GIVEN REQUEST 1:
In the "Playing Hookey" post, who recommended THE HOUSEKEEPER AND THE PROFESSOR to the writer?
GIVEN REQUEST 2:
Render this sentence from the "Playing Hookey" post in Spanish: "It was recommended to me by my sister, Barbara, whom I always think of as my big sister, because she is three years older than I, even though she is actually a good deal shorter."
GIVEN REQUEST 3:
Carry on writing the "Playing Hookey" blog post about long and short books, starting right after its last sentence.

PROVIDED TEXT:

Monday, 30 August 2010

PLAYING HOOKEY

Yesterday, I took a break from my seemingly interminable reading of Michael Slater's biography of Dickens to read a short, exquisite novel, THE HOUSEKEEPER AND THE PROFESSOR, by the Japanese writer Yoko Ogawa. It was recommended to me by my sister, Barbara, whom I always think of as my big sister, because she is three years older than I, even though she is actually a good deal shorter. The Dickens biography has only about six times as many words as the novel [I counted], but it is taking me forever to get through. As I think I have observed, I have written books in less time than I am reading this one. By the way, I have just finished the chapter in which Slater, with great reserve and a meticulous fidelity to the sources, recounts the rather scrimy sequence of events by which Dickens dumped his wife of twenty some years and the mother of his ten children. Dickens, I am sad to say, was a pig.

Anyway, the contrast between the two books [and between my sister and me] got me thinking about long and short. I write short books. Indeed, several of my books have fewer words than a law journal article by my son, Tobias. [Law professors, for reasons that escape me, refer to these excessively documented monstrosities as "notes."] My Memoir was far and away the longest thing I have ever written, and that is only about 800 pages in double spaced typescript, which probably means that it is maybe two-thirds the length of the Dickens biography. Even my first and most ambitious book, KANT'S THEORY OF MENTAL ACTIVITY, is a modest 336 pages, with many fewer words on each page than the Dickens epic.

INFORMATION SUPPLIED:
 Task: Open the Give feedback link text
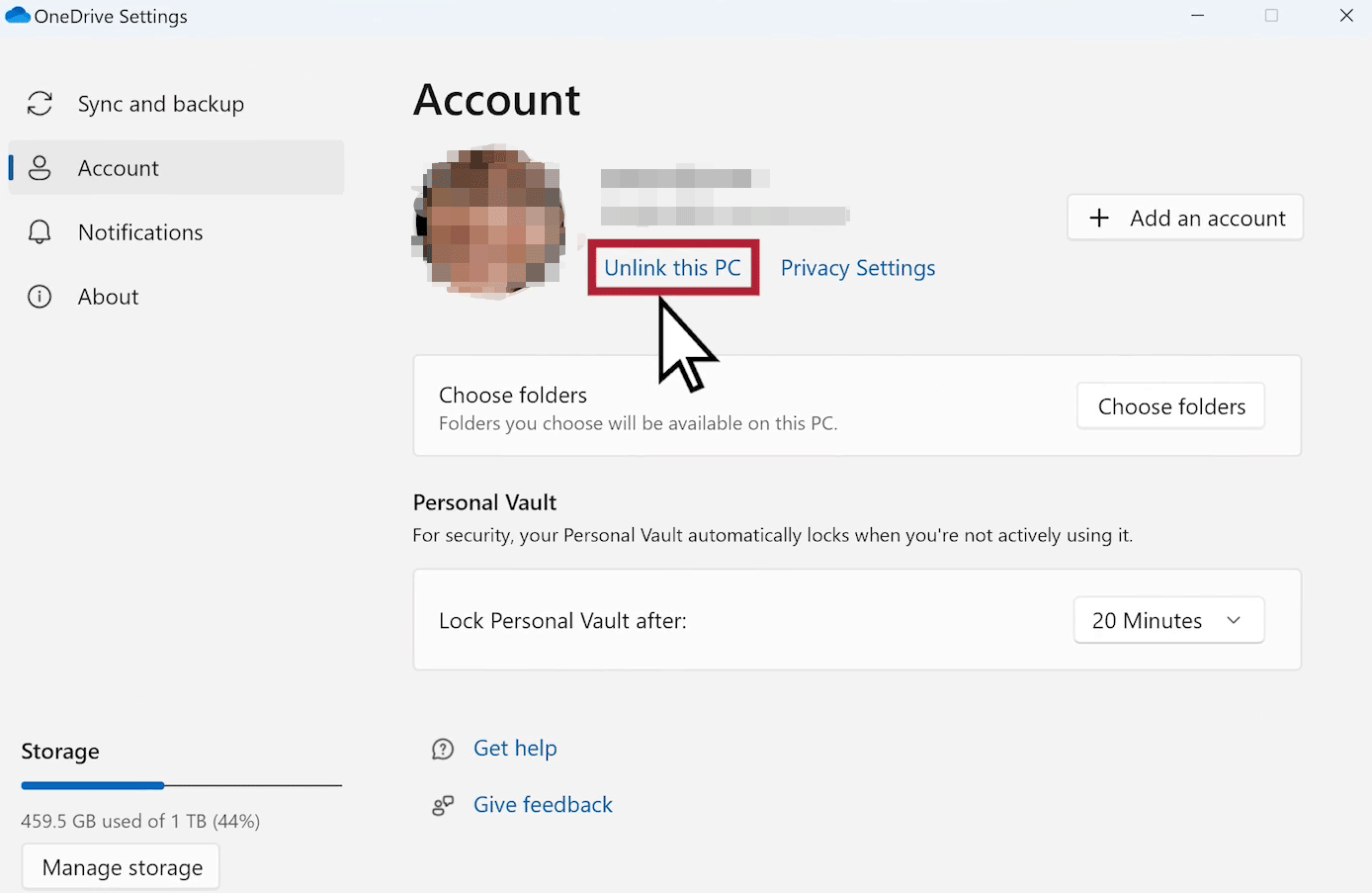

OUTPUT 1:
The writer's sister, Barbara.

OUTPUT 2:
Me la recomendó mi hermana, Barbara, a quien siempre considero mi hermana mayor, porque tiene tres años más que yo, aunque en realidad es bastante más baja.

OUTPUT 3:
Some people seem to run on, whatever they are doing. Think of Whitman in comparison to Dickinson, Samuel Richardson in comparison to Jane Austen, Piero Sraffa in comparison to Marx, or Mahler in comparison to anyone. This is true even of personal styles -- Stanley Cavell compared to Rogers Albritten.

There is nothing particularly important or profound about this observation. I prefer Dickinson to Whitman and Austen to Richardson, but I also prefer Marx to Sraffa [although they are both very great thinkers]. Actually, this post is just a bit of procrastination. The Dickens biography sits there next to my keyboard, silently reproaching me for ignoring it, and I am trying to postpone the moment when I heft it [it must way ten pounds] and stagger on towards page 500. I am, for some reason, incapable of skimming, and to leave a book only half-read feels like a moral failing.

Sigh. Duty calls.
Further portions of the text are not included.